Historical population
| Census | Pop. | Note | %± |
| 1920 | 582 |  | — |
| 1930 | 605 |  | 4.0% |
| 1940 | 428 |  | −29.3% |
| 1950 | 410 |  | −4.2% |
| 1960 | 532 |  | 29.8% |
| 1970 | 496 |  | −6.8% |
| 1980 | 611 |  | 23.2% |
| 1990 | 489 |  | −20.0% |
| 2000 | 532 |  | 8.8% |
| 2010 | 547 |  | 2.8% |
| 2020 | 450 |  | −17.7% |
U.S. Decennial Census

===2020 census===

As of the 2020 census, Forgan had a population of 450. The median age was 43.7 years. 24.7% of residents were under the age of 18 and 22.4% of residents were 65 years of age or older. For every 100 females there were 100.9 males, and for every 100 females age 18 and over there were 87.3 males age 18 and over.

0.0% of residents lived in urban areas, while 100.0% lived in rural areas.

There were 181 households in Forgan, of which 38.7% had children under the age of 18 living in them. Of all households, 60.8% were married-couple households, 13.3% were households with a male householder and no spouse or partner present, and 21.0% were households with a female householder and no spouse or partner present. About 15.5% of all households were made up of individuals and 8.8% had someone living alone who was 65 years of age or older.

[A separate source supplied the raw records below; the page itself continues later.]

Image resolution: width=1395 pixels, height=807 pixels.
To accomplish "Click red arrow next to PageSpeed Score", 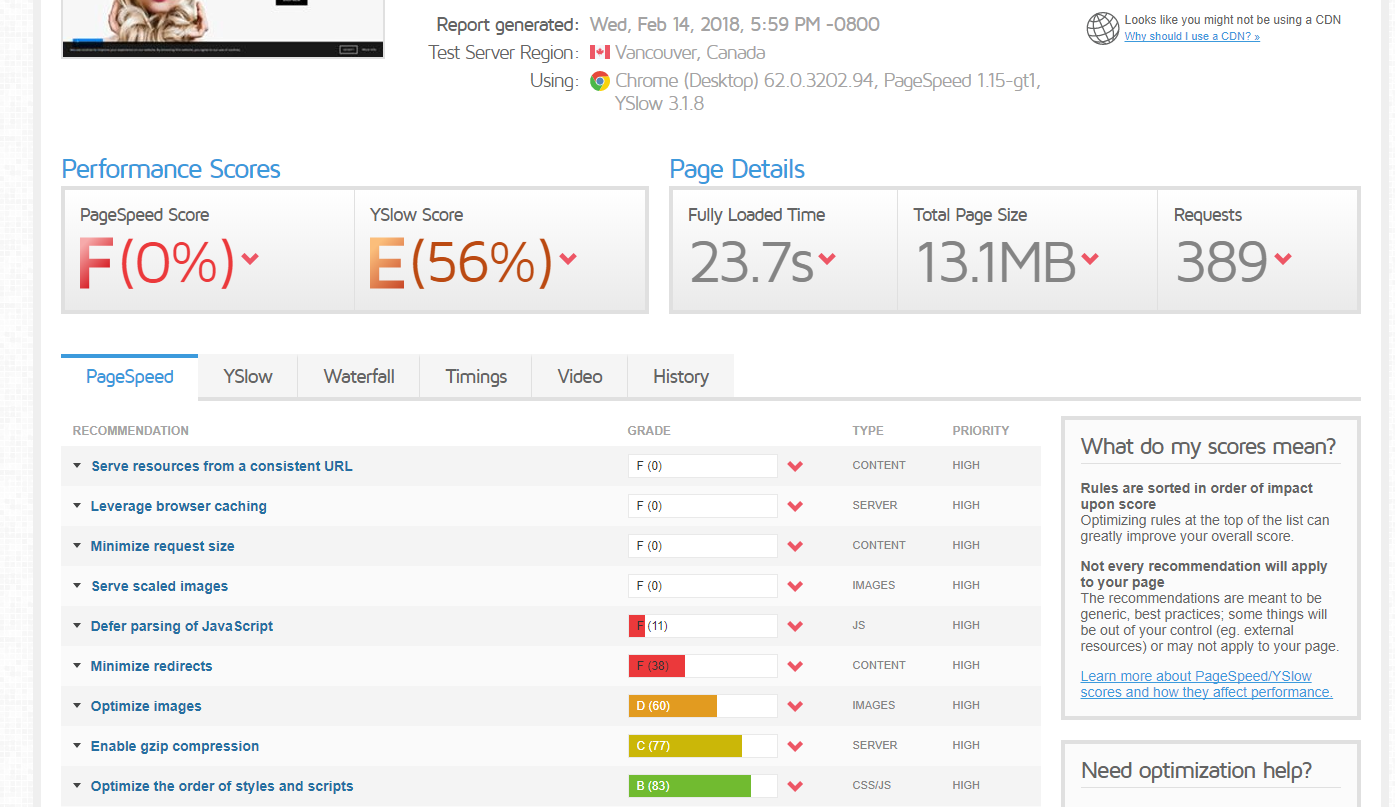I will 250,260.
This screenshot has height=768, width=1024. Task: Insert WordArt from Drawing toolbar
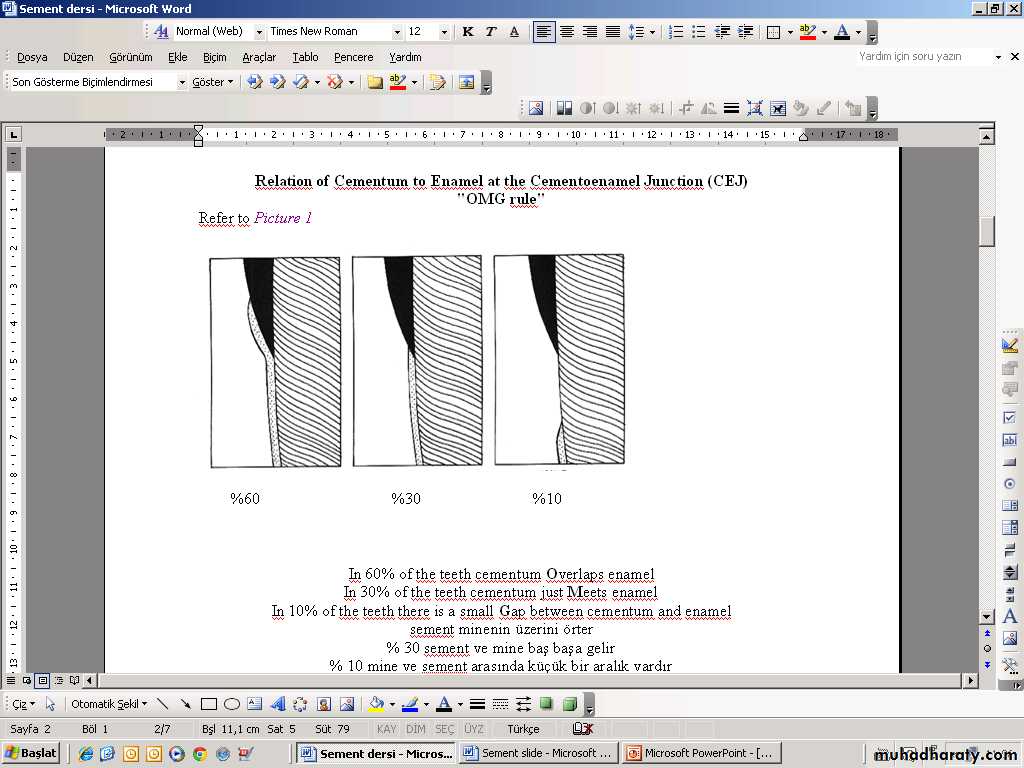(x=278, y=704)
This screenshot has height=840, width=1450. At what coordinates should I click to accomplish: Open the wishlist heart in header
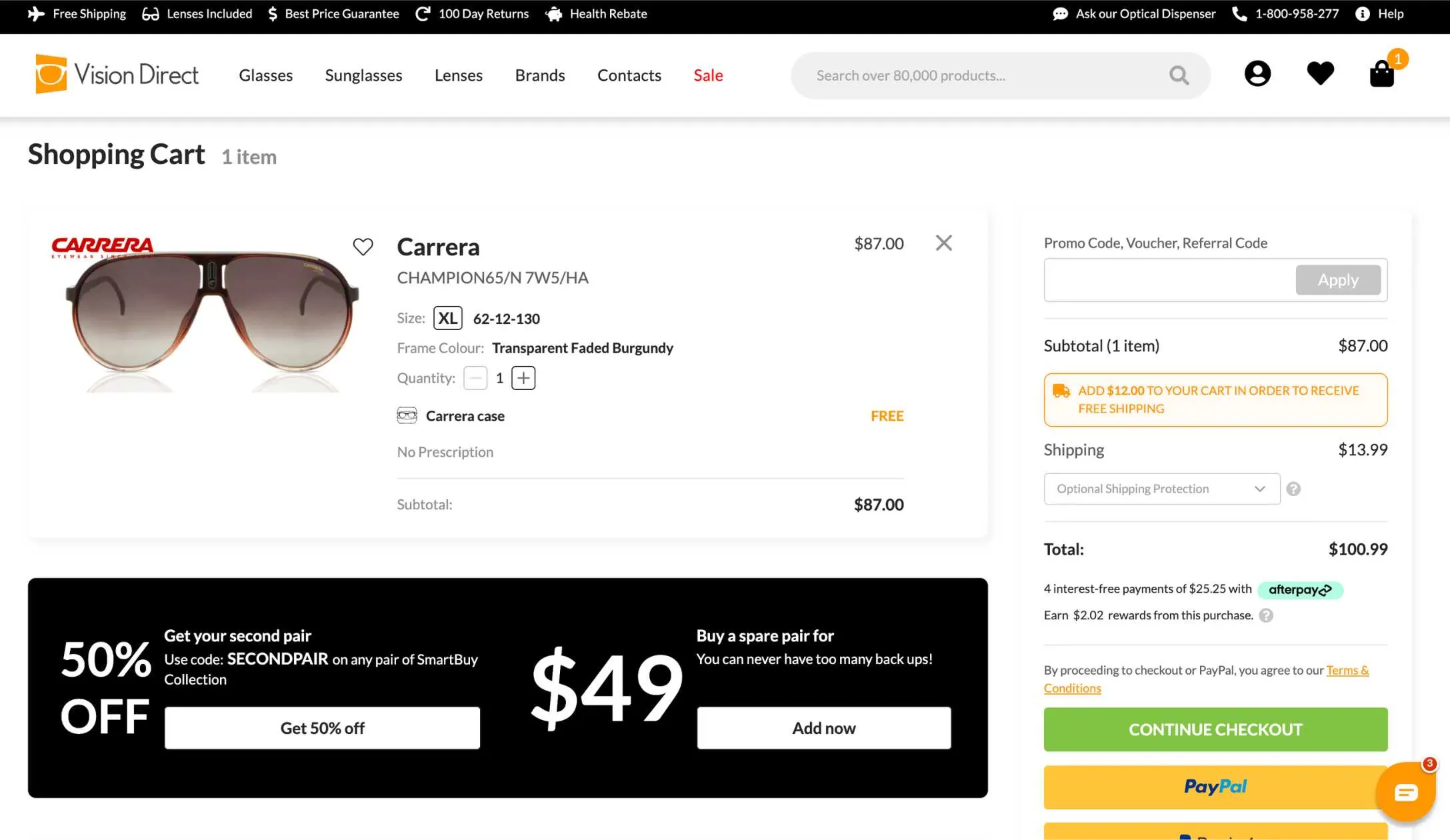point(1320,73)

There were 224 housing units, of which 19.2% were vacant. The homeowner vacancy rate was 0.6% and the rental vacancy rate was 18.4%.

Racial composition as of the 2020 census
| Race | Number | Percent |
|---|---|---|
| White | 392 | 87.1% |
| Black or African American | 0 | 0.0% |
| American Indian and Alaska Native | 2 | 0.4% |
| Asian | 0 | 0.0% |
| Native Hawaiian and Other Pacific Islander | 1 | 0.2% |
| Some other race | 27 | 6.0% |
| Two or more races | 28 | 6.2% |
| Hispanic or Latino (of any race) | 106 | 23.6% |

===2010 census===
As of the 2010 United States census, there were 547 people living in Forgan. The population density was 1,400 PD/sqmi. There were 239 housing units at an average density of 645 /sqmi. The racial makeup of the town was 89.47% White, 0.19% Native American, 0.38% Asian, 6.77% from other races, and 3.20% from two or more races. Hispanic or Latino of any race were 14.10% of the population.

There were 197 households in Forgan, out of which 37.1% had children under the age of 18 living with them, 57.9% were married couples living together, 12.2% had a female householder with no husband present, and 27.4% were non-families. 25.4% of all households were made up of individuals, and 16.2% had someone living alone who was 65 years of age or older. The average household size was 2.70 and the average family size was 3.22.

In Forgan, the population was spread out, with 33.3% under the age of 18, 6.4% from 18 to 24, 27.8% from 25 to 44, 21.4% from 45 to 64, and 11.1% who were 65 years of age or older. The median age was 33 years. For every 100 females, there were 96.3 males. For every 100 females age 18 and over, there were 87.8 males.

The median income for a household in Forgan was $26,739, and the median income for a family was $29,167. Males had a median income of $25,000 versus $18,409 for females. The per capita income for the town was $13,250. About 17.6% of families and 17.9% of the population were below the poverty line, including 24.4% of those under age 18 and 7.1% of those age 65 or over.

==Education==
It is in the Forgan Public Schools school district.